*EXERCISE GOAL:*
Duplicate the portion of the pan-fried halibut passage between "We cooked the" and "finish the job.", inclusive.

Pan-fried Halibut Steak, Pomme Anna, Sauce Choron

Sometimes ignorance is bliss. And in this dish you definitely do NOT want to know how much butter went into its creation. Not even an estimate! For a dish featuring a healthy protein like fish this may seem odd, but I’ve found that fish dishes tend to be accompanied by some of the richest buttery and creamy sauces. And this one is no exception…

We cooked the halibut with few thrills, simply pan-frying it in clarified butter and hitting it with a squeeze of lemon at the end. The only thing to be careful of was not overcooking it. Chef gave us a tip at the end of the lesson to use a toothpick to poke the flesh and as soon as it turns flaky, remove from heat and let the residual heat finish the job.

*AVAILABLE DATA:*
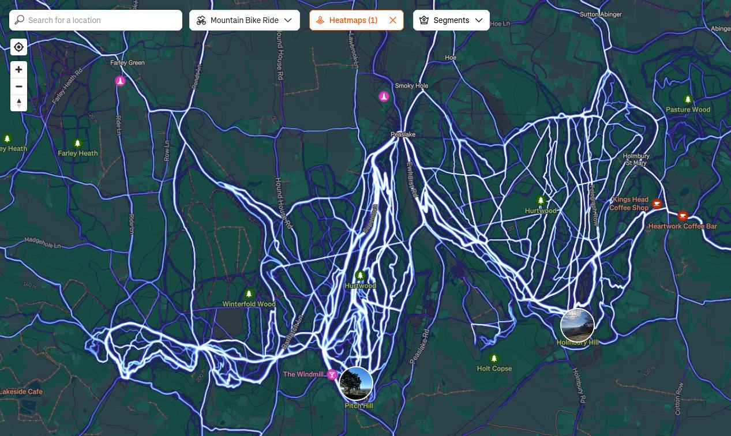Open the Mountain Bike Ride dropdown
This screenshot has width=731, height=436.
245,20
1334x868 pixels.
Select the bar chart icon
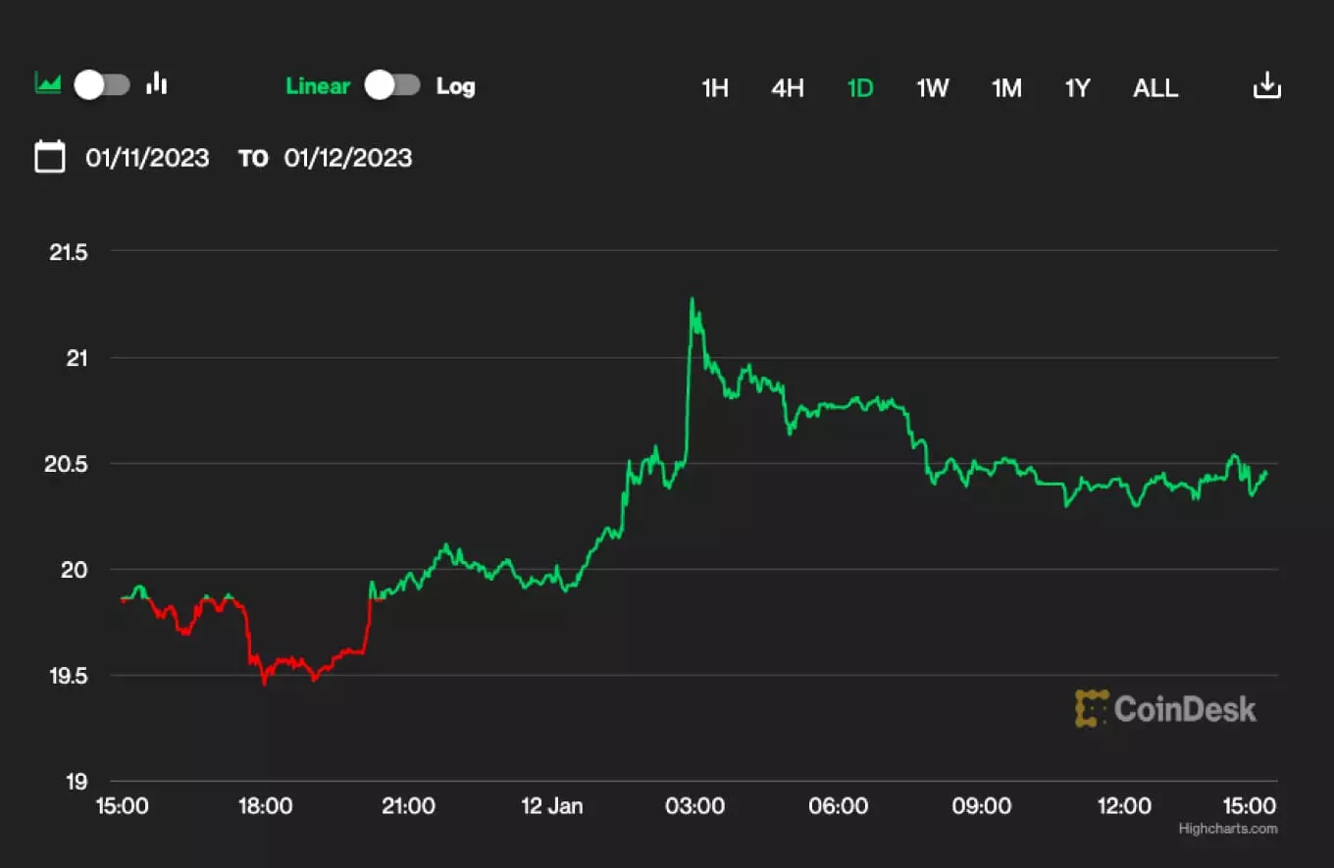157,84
--
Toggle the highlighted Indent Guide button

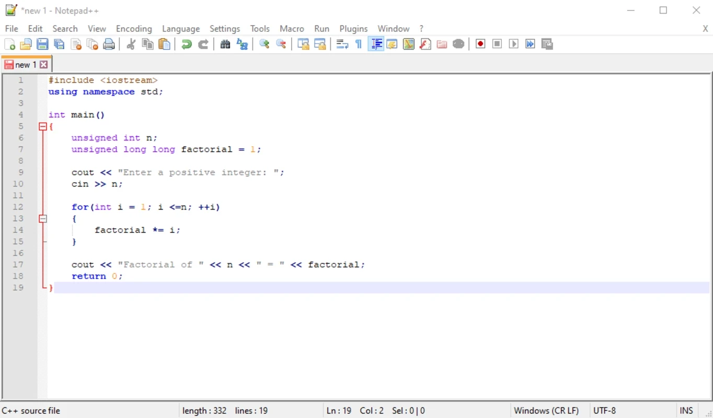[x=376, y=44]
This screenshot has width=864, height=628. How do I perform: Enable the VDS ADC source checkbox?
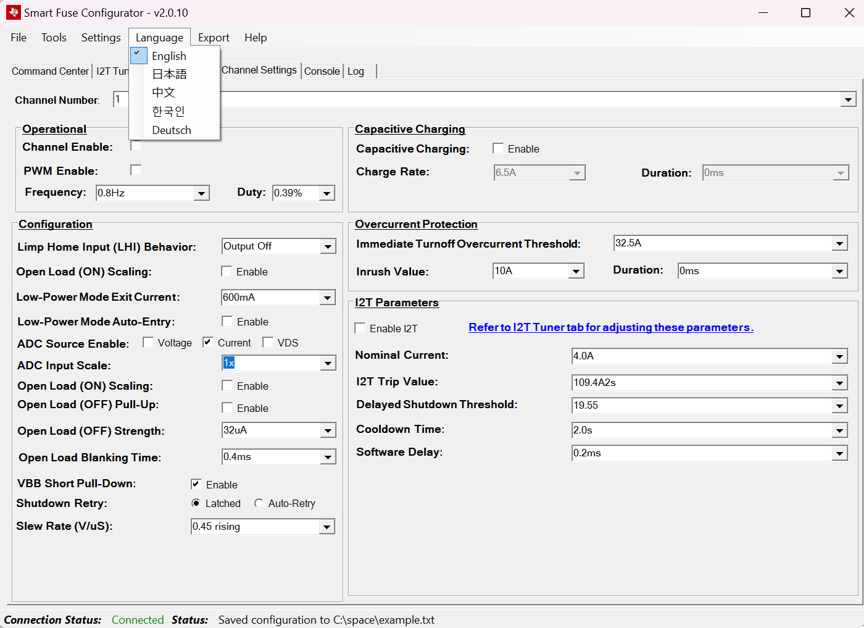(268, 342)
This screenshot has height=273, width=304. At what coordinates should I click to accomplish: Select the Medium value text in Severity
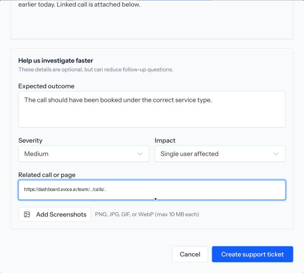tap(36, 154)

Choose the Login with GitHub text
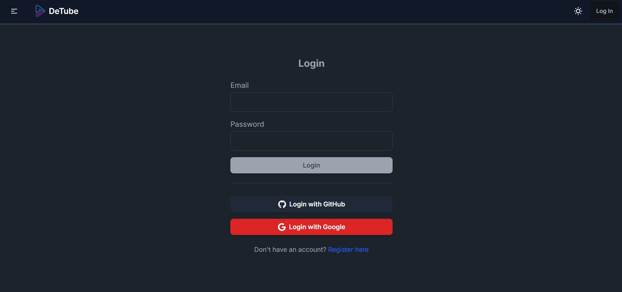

*SOLUTION TO THIS TASK:*
We cooked the halibut with few thrills, simply pan-frying it in clarified butter and hitting it with a squeeze of lemon at the end. The only thing to be careful of was not overcooking it. Chef gave us a tip at the end of the lesson to use a toothpick to poke the flesh and as soon as it turns flaky, remove from heat and let the residual heat finish the job.